• [Your task]: Set down the records exactly as they stand, except for any pictures, which you should omit.

• [The records]:
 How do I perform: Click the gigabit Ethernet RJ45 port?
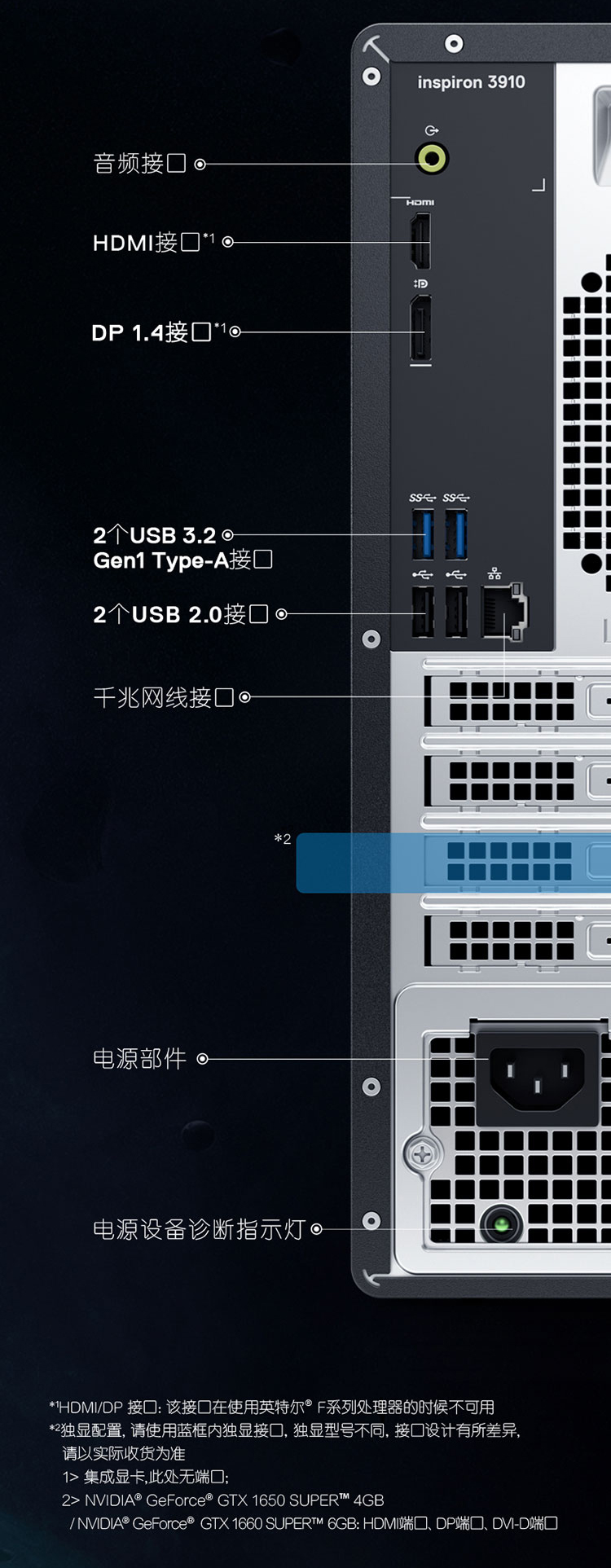click(x=504, y=611)
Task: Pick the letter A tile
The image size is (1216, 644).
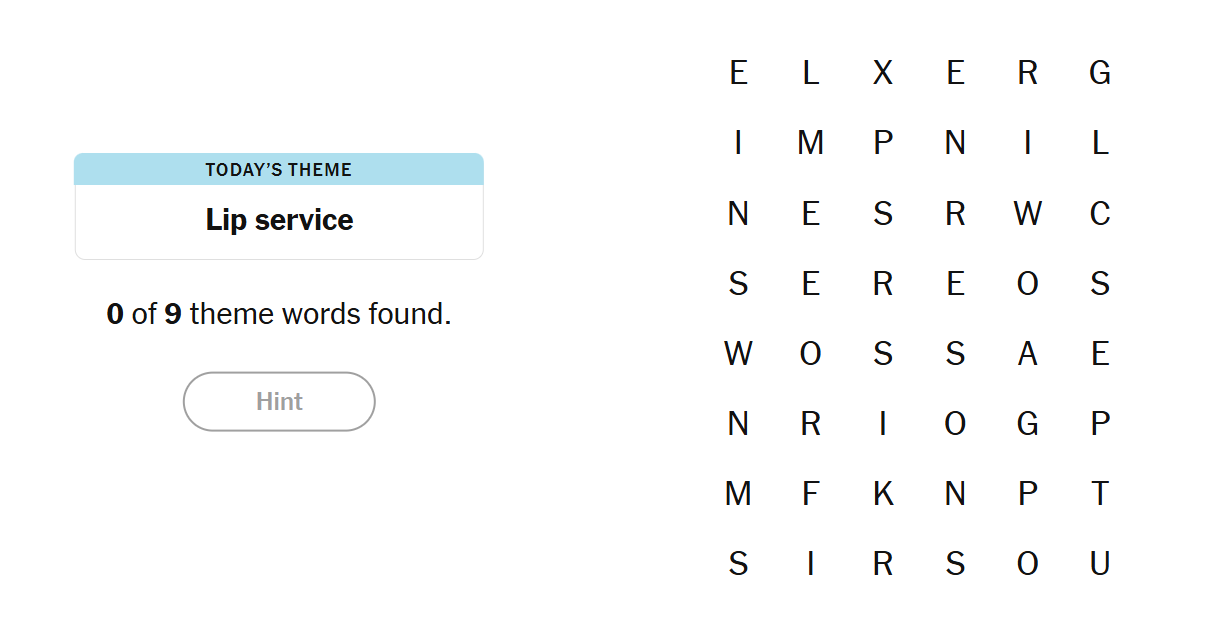Action: pos(1027,354)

• [Solution to this problem]:
 How do I perform: Click the gigabit Ethernet RJ45 port?
click(x=504, y=611)
Task: Pick the letter A tile
The image size is (1216, 644).
Action: pos(1027,354)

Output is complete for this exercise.